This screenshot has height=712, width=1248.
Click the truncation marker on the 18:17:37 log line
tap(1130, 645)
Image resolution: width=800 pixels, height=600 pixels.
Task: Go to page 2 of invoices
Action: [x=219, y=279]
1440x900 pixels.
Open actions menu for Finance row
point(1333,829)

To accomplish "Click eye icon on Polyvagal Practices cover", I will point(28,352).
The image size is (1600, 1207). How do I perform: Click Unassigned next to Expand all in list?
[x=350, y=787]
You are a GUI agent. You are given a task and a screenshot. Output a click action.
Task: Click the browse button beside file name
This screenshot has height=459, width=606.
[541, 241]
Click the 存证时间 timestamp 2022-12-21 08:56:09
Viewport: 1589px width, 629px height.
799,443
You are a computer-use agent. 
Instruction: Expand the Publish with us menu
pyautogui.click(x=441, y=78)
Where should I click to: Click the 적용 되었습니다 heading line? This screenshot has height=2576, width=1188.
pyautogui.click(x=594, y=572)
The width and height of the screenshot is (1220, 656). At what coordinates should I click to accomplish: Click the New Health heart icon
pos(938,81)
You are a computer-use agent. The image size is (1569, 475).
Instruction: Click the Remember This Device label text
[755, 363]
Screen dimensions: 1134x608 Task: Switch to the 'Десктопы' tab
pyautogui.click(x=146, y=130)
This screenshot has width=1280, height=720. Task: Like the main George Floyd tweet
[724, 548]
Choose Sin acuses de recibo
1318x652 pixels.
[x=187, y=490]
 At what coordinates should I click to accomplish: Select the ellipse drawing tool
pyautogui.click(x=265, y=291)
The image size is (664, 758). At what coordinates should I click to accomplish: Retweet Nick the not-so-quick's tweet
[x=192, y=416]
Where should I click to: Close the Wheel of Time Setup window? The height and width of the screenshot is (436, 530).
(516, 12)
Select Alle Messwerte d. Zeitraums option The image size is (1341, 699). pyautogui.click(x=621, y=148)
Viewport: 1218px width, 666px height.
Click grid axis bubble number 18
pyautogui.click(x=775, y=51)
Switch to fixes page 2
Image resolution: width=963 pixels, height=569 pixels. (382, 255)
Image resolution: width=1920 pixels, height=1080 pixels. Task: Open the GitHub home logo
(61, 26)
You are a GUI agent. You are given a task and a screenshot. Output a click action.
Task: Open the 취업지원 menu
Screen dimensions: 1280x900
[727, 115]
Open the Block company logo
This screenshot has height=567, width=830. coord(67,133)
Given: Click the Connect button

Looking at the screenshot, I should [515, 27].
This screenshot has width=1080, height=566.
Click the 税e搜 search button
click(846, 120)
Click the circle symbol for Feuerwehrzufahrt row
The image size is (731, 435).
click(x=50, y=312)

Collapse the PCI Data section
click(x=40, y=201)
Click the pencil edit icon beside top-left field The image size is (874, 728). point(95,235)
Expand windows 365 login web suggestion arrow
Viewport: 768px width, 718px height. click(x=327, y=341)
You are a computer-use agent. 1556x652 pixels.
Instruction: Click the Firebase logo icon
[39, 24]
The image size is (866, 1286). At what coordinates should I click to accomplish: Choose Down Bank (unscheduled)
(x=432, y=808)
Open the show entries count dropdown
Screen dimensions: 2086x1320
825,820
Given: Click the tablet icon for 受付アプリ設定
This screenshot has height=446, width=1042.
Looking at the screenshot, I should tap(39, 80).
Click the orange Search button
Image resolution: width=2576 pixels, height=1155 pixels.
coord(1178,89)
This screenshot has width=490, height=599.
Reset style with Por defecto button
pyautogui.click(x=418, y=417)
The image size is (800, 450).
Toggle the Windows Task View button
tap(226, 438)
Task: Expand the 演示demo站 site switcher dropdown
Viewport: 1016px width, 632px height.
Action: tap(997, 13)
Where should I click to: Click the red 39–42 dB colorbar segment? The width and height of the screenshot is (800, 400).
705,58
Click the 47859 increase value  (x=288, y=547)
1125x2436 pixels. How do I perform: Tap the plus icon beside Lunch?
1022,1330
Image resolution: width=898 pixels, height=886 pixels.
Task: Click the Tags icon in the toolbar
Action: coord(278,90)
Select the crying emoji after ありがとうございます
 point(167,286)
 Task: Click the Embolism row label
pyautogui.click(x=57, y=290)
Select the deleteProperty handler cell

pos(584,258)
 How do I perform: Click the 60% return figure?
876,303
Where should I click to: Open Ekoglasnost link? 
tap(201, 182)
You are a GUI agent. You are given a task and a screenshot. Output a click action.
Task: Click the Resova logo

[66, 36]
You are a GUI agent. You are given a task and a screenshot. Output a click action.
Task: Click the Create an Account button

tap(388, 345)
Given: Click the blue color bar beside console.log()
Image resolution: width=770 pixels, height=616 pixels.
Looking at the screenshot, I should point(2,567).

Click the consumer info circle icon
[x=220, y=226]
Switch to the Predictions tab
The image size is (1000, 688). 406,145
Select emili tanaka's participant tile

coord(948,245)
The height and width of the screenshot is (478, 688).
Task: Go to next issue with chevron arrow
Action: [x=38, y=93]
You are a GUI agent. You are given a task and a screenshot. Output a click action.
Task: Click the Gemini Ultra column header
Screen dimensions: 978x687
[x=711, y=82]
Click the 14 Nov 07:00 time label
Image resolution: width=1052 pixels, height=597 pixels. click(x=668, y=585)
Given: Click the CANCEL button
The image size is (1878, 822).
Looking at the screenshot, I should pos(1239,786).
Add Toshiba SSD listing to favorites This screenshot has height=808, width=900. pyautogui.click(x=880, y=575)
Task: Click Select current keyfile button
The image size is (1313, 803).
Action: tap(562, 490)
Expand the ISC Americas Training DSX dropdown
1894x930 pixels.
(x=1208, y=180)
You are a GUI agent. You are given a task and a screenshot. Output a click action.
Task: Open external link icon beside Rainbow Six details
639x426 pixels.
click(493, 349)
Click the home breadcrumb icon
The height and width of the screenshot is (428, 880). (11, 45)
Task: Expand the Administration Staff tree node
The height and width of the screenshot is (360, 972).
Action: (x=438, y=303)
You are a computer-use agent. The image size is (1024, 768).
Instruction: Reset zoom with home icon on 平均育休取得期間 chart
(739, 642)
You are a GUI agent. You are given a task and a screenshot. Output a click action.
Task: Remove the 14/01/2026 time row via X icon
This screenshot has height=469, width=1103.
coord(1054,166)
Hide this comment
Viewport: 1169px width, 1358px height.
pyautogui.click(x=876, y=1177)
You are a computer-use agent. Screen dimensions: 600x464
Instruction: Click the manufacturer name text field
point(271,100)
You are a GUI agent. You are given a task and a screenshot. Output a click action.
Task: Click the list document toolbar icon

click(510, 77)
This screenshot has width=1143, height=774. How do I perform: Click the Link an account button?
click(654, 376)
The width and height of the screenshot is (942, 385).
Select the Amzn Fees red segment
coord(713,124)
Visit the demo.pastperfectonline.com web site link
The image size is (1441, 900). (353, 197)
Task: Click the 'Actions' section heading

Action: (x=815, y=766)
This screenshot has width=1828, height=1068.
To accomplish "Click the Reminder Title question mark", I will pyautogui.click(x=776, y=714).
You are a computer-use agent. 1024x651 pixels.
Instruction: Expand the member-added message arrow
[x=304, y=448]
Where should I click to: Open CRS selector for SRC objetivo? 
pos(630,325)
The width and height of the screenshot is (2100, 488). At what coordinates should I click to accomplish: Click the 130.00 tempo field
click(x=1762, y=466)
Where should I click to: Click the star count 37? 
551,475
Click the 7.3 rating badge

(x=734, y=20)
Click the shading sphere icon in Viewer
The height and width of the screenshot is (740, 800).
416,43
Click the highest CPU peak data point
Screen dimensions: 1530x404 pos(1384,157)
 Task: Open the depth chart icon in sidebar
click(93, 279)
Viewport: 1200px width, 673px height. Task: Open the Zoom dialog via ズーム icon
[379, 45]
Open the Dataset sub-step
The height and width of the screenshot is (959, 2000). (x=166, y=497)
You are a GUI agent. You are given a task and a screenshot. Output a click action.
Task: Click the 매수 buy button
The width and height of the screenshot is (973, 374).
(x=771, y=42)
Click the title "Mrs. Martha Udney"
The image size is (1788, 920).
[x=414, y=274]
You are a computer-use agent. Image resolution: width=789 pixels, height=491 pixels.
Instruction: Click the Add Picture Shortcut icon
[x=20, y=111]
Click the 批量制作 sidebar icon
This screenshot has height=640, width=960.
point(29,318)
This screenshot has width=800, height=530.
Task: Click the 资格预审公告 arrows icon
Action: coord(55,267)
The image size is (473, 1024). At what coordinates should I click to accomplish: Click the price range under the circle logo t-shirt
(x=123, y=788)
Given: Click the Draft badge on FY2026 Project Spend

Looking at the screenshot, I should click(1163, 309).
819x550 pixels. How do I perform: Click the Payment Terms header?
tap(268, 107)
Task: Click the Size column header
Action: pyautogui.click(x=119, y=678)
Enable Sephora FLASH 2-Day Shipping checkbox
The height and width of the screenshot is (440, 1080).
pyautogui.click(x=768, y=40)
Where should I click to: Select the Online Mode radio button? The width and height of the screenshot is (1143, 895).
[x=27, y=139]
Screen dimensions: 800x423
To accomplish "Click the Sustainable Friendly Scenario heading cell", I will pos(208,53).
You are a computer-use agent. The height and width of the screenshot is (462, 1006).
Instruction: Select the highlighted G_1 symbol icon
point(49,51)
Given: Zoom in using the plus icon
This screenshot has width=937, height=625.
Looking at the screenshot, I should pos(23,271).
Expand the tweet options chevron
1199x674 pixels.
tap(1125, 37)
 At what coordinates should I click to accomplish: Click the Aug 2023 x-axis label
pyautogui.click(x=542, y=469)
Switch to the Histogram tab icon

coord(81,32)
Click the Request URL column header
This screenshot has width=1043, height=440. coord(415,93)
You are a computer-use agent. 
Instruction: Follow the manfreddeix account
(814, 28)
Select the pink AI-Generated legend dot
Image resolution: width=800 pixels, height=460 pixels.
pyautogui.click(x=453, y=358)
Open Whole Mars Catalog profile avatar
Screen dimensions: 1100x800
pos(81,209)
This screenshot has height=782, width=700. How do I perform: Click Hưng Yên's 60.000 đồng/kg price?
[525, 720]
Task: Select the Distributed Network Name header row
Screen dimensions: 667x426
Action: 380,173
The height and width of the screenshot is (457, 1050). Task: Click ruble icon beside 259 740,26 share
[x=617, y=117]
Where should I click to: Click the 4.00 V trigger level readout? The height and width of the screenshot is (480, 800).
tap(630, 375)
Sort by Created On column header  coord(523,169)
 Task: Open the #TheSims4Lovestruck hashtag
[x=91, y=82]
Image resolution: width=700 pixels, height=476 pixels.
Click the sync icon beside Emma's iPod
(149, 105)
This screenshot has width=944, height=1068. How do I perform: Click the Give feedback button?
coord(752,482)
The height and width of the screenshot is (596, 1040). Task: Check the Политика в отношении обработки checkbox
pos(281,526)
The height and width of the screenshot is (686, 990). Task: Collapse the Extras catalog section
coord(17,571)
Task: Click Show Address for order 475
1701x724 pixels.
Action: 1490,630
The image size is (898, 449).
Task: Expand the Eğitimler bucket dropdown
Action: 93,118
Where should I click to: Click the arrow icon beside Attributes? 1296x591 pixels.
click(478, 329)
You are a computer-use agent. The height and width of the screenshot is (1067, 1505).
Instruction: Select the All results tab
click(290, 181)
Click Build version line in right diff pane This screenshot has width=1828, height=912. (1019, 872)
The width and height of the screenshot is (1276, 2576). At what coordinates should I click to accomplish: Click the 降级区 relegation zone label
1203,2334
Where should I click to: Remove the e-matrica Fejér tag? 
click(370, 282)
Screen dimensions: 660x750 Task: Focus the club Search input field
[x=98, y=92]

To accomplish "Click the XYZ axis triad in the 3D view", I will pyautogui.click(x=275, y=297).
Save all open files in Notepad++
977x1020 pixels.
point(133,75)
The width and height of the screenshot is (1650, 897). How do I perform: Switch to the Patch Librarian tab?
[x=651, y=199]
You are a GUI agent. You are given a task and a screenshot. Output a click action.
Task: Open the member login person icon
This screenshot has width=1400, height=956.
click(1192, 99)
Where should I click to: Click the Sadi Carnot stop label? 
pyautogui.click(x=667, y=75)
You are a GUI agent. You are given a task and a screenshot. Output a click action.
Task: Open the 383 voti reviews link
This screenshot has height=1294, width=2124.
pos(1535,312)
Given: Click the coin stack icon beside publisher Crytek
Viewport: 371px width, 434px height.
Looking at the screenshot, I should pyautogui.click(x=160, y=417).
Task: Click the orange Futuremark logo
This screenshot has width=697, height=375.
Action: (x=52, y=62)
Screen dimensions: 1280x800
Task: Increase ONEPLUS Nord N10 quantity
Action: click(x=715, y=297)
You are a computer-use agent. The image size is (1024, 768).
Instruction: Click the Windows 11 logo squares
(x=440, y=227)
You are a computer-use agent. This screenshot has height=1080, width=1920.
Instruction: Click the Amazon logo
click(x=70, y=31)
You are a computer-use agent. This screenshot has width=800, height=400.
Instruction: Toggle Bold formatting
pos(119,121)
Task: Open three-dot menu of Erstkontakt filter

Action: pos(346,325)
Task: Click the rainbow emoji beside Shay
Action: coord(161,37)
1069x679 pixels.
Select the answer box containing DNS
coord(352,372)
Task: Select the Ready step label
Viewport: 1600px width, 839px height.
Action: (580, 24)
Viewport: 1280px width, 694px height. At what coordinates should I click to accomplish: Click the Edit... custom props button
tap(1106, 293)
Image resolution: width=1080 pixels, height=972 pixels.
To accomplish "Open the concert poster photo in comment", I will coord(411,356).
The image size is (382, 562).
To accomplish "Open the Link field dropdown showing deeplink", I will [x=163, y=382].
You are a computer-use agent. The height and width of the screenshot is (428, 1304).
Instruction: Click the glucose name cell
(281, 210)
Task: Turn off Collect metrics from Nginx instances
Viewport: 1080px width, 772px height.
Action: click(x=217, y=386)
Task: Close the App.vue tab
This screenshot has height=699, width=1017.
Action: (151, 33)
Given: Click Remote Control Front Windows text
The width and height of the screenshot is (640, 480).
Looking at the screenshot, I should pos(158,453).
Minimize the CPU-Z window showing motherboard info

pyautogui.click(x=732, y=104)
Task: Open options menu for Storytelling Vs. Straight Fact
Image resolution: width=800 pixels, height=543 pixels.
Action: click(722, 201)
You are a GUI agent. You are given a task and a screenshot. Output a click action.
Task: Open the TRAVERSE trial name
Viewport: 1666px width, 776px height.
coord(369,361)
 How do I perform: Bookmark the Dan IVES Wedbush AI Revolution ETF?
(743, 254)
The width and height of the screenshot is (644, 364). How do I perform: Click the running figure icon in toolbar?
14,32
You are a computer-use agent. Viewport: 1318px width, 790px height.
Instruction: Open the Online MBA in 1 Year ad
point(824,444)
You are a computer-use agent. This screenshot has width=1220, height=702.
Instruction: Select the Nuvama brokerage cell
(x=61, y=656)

*Description of the task:*
For the listing above, say how many lines hold the string "comment". Give only that number.

*Answer to this task:*
2